と語りたり。 此度 貞か寸功を立てたるとて遠藤殿より過分の賞与に預り、其上銘刀抔給はりて厚忝き事なり。併 貞が所作 同心三十人も差配致すところにては不似合なる事にて、唯一己の功を争ふ様に批判申人も有るべく、此批判を受ては一言申訳のなきことにて、貞が心中にも徹して迷惑致す事なり。

併しなから、差掛たる場にては、外に計策の分別もなく、鉄砲の流義は荻野流 武衛流入組の同心中を以、俄に備立行伍等為整たり共、貞か下知の手際にて中々参るべくとは思はず。唯自分に人先へ駈出て引連て行くより外なしと無詮方いたしたる事にて、あなかち一己の功を争ふ心底は毛頭なく、ケ様の節に差配の行届歟、備立行伍等 正敷駈引自在なる様に下知の行届くことは容易の事には無之。

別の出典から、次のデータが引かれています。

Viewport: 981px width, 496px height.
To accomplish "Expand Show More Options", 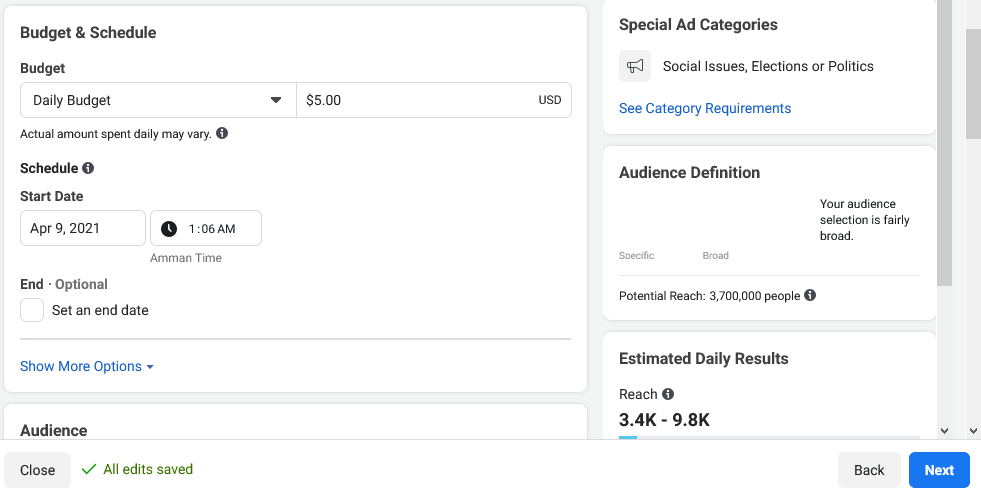I will [x=87, y=367].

司馬穣且(苣)荘賈を切たる程の軍略ならては行届間敷、亦敵方 若剛敵ならば、此度の所作位にては是又行ぬ事にて、忽ち味方敗北となるべし。此度も貞が若し鉄砲に中りて討死になりたらば忽ち惣敗北となるへし。畢竟は弱敵にて、其上 貞が運も能かりし故、是度の寸功は立てしことなり。

毎も是にて能事とは決してせられぬものなり。